A look into the cancel culture mind 1


We’ve all run into the vicious nastiness which pervades the Internet. If you make public posts, there’s a good chance you’ve been its target, if only from occasional potshots. Sometimes it’s seriously painful. Anyone who’s had a loved one die of COVID needs to think carefully before mentioning the fact publicly.

An Atlantic article by Kaitlin Tiffany, “How Telling People to Die Became Normal”, looks at the kind of people who try to increase other people’s pain. Referring to a Facebook group dedicated to this kind of malice, she writes:

Members of this group have spent their time visiting pages for the deceased and writing things like “Another one bites the dust!” and “nAtUrAl ImMuNiTy,” or posting a bunch of laughing emoji or a meme of Yoda saying “Around, he fucked. Find out, he did.” One guy replies to old comments from friends and family members of the deceased and says, “You did not pray hard enough. He’s dead. Why didn’t you pray harder?” or “You sent only three pairs of praying hands. Jesus counts them on Facebook. other people sent four pairs.”

Others mock people whose loved ones died after getting vaccinated, and therefore must have been killed by the vaccine (though by the same logic they were killed by what they had for breakfast and by the last TV show they watched).

“It isn’t cruel to state the obvious,” one wrote. “What’s cruel is to continue to promote a jab that has killed so many knowing that your own child died from it.”

These sound like the kind of people who would adopt kittens just to torture them, but of course they’re convinced they’re on the side of Right and Good. One person, talking about an “award” given posthumously to mock people who have died of COVID, said, “For a lot of us, the Herman Cain Awards are very therapeutic.” He went on to describe his stereotyped image of his targets: “They are almost universally white, Republican. The men have goatees and are hunters and/or motorcycle drivers.” In a later interview, though, he admitted, “A better therapy is to just not be on social media at all.”

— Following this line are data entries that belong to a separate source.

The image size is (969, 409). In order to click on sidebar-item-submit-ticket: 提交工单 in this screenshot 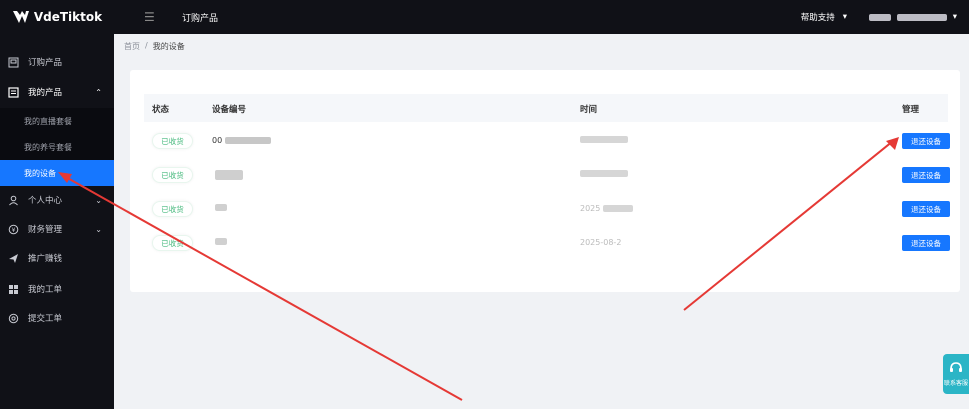, I will do `click(57, 318)`.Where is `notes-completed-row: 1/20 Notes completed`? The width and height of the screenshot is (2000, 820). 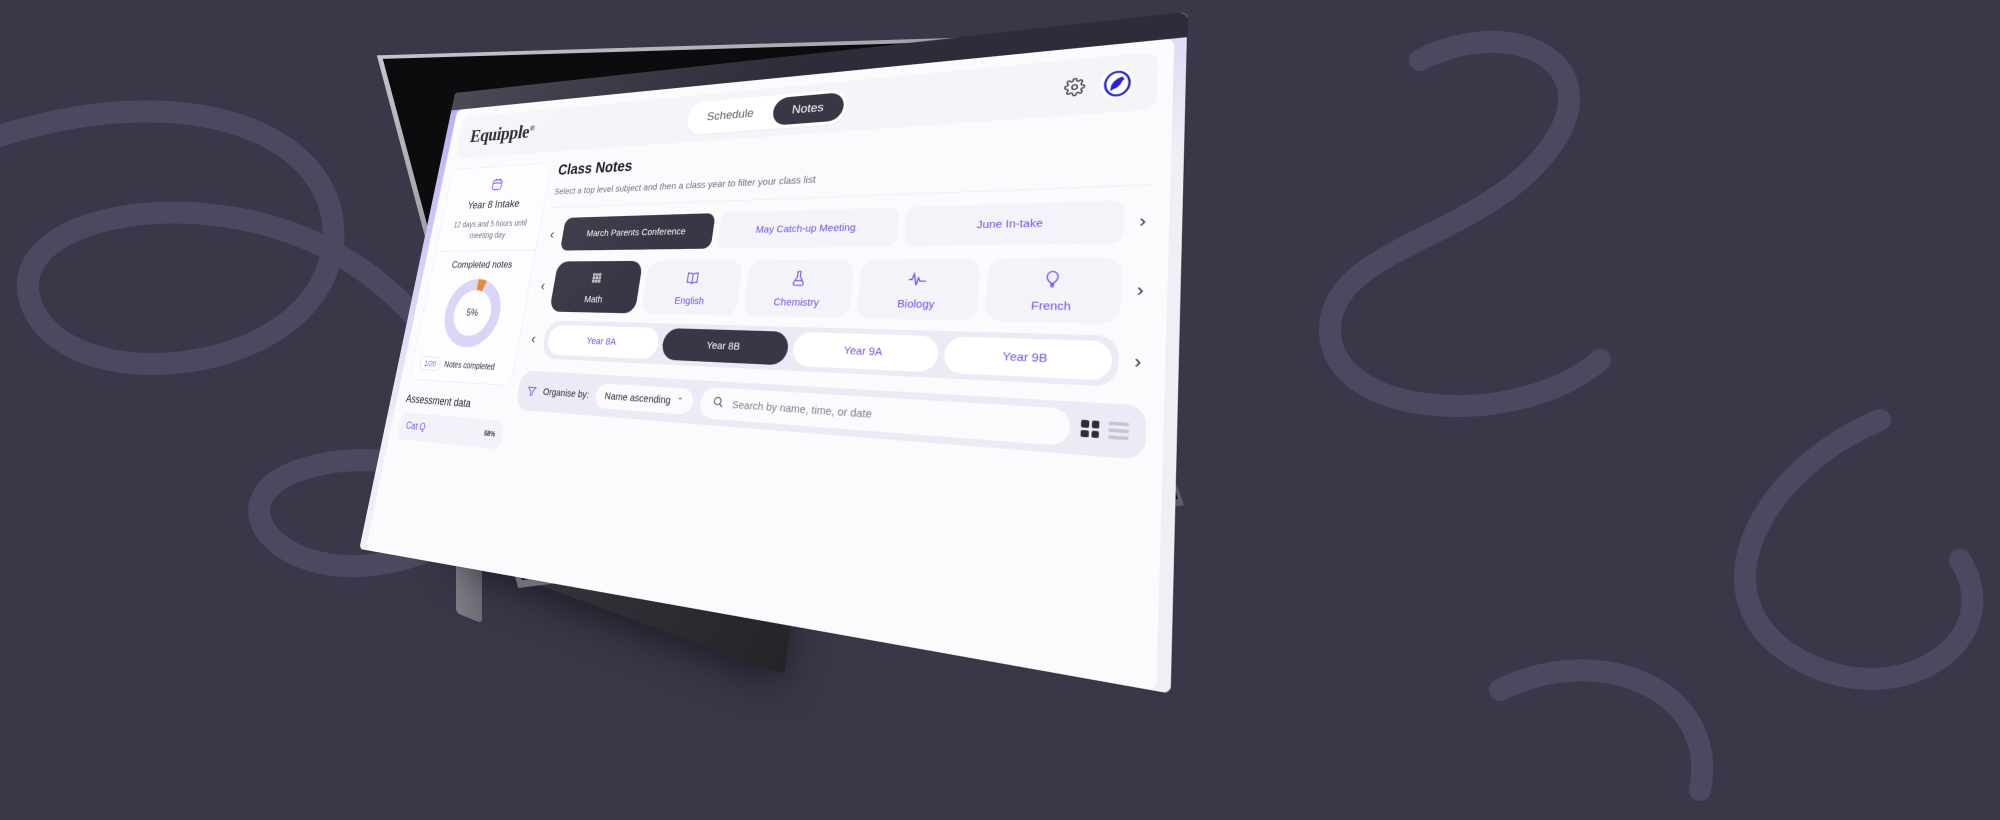 notes-completed-row: 1/20 Notes completed is located at coordinates (463, 365).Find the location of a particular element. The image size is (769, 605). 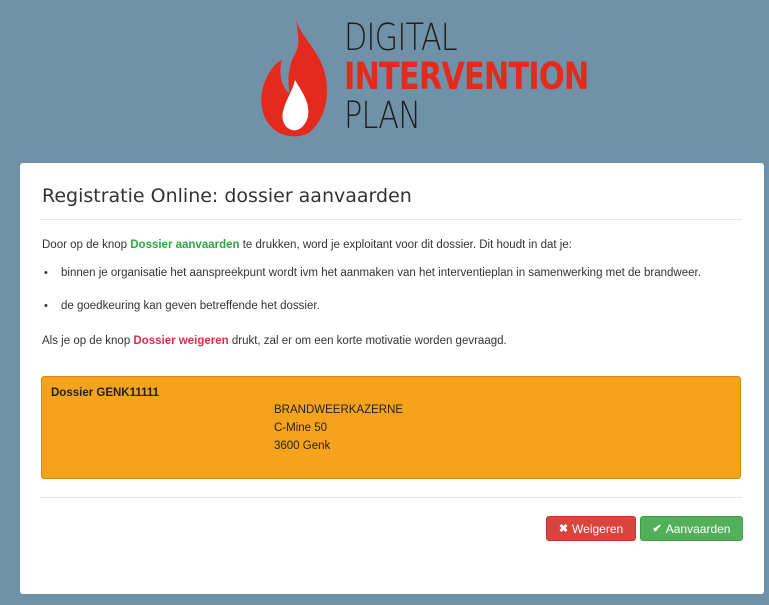

accept-button: ✔ Aanvaarden is located at coordinates (692, 528).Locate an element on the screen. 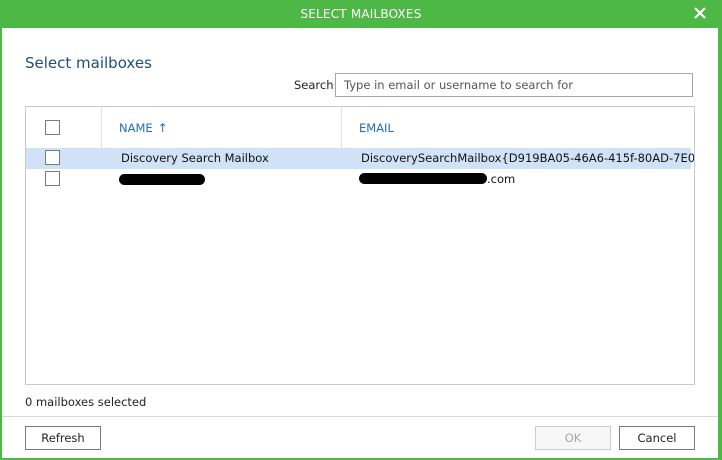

The article cites this person by name. Please don’t treat him the way he treated others. As the last quote shows, there’s a chance he’s improving, and perpetuating a cycle of malice won’t help anything.

I’ve come across many articles that regard cancel culture as a good thing, punishing people for expressing wrong thoughts. (There are also articles that deny that it happens at all, but I won’t get into that today.) They don’t seem to care that the response is often disproportionate to the offense or that sometimes the “offense” is merely disagreeing with the cancelers or being in a target group (e.g., people who look like Tony Stark).

I don’t know what else to say, beyond reminding people of Wil Wheaton’s advice: “Don’t be a dick.”


One thought on “A look into the cancel culture mind

  • Arthur L Rubin

    COVID is complicated. People who die from COVID (or even with COVID) after taking the vaccine may very well have been actually killed by the vaccine. It is not wise to mock such people. It may be wise to mock policies that cause the number of deaths to increase – if we could agree as to which policies were involved.